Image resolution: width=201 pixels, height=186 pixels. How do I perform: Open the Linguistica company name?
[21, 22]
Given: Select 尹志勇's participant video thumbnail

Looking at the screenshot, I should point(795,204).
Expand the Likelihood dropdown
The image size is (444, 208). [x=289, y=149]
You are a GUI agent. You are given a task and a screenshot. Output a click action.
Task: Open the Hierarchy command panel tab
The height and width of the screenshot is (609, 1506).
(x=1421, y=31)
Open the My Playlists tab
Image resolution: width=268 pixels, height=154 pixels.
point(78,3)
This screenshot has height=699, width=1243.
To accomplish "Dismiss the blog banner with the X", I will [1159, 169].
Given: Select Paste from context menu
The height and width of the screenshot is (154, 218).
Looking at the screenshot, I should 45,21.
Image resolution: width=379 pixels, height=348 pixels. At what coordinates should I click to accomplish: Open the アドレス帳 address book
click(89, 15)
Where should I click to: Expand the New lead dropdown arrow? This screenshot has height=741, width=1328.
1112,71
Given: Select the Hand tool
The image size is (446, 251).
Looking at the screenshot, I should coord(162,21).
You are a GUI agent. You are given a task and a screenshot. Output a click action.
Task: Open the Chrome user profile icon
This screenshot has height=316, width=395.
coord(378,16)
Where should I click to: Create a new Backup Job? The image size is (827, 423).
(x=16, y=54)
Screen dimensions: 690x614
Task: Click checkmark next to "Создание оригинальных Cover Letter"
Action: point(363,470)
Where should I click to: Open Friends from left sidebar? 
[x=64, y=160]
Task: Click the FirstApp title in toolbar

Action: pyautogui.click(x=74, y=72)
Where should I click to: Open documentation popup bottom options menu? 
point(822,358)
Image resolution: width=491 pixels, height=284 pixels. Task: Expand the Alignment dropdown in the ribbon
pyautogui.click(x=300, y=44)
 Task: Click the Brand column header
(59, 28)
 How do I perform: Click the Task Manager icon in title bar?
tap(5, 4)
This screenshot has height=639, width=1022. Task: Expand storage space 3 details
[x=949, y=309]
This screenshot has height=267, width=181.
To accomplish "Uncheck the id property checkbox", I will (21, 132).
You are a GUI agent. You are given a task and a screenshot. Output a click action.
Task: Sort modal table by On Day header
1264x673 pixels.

WHAT YOU NEED TO DO: Return each line above precisely as written.

COMPLETED EXERCISE:
Image resolution: width=201 pixels, height=186 pixels. How do I perform: Open the Linguistica company name?
[21, 22]
Given: Select 尹志勇's participant video thumbnail

Looking at the screenshot, I should point(795,204).
Expand the Likelihood dropdown
The image size is (444, 208). [x=289, y=149]
You are a GUI agent. You are given a task and a screenshot. Output a click action.
Task: Open the Hierarchy command panel tab
The height and width of the screenshot is (609, 1506).
(x=1421, y=31)
Open the My Playlists tab
Image resolution: width=268 pixels, height=154 pixels.
point(78,3)
This screenshot has height=699, width=1243.
To accomplish "Dismiss the blog banner with the X", I will [1159, 169].
Given: Select Paste from context menu
The height and width of the screenshot is (154, 218).
Looking at the screenshot, I should 45,21.
Image resolution: width=379 pixels, height=348 pixels. At what coordinates should I click to accomplish: Open the アドレス帳 address book
click(89, 15)
Where should I click to: Expand the New lead dropdown arrow? This screenshot has height=741, width=1328.
1112,71
Given: Select the Hand tool
The image size is (446, 251).
Looking at the screenshot, I should coord(162,21).
You are a GUI agent. You are given a task and a screenshot. Output a click action.
Task: Open the Chrome user profile icon
This screenshot has height=316, width=395.
coord(378,16)
Where should I click to: Create a new Backup Job? The image size is (827, 423).
(x=16, y=54)
Screen dimensions: 690x614
Task: Click checkmark next to "Создание оригинальных Cover Letter"
Action: point(363,470)
Where should I click to: Open Friends from left sidebar? 
[x=64, y=160]
Task: Click the FirstApp title in toolbar

Action: pyautogui.click(x=74, y=72)
Where should I click to: Open documentation popup bottom options menu? 
point(822,358)
Image resolution: width=491 pixels, height=284 pixels. Task: Expand the Alignment dropdown in the ribbon
pyautogui.click(x=300, y=44)
 Task: Click the Brand column header
(59, 28)
 How do I perform: Click the Task Manager icon in title bar?
tap(5, 4)
This screenshot has height=639, width=1022. Task: Expand storage space 3 details
[x=949, y=309]
This screenshot has height=267, width=181.
To accomplish "Uncheck the id property checkbox", I will (21, 132).
You are a GUI agent. You are given a task and a screenshot. Output a click action.
Task: Sort modal table by On Day header
1264x673 pixels.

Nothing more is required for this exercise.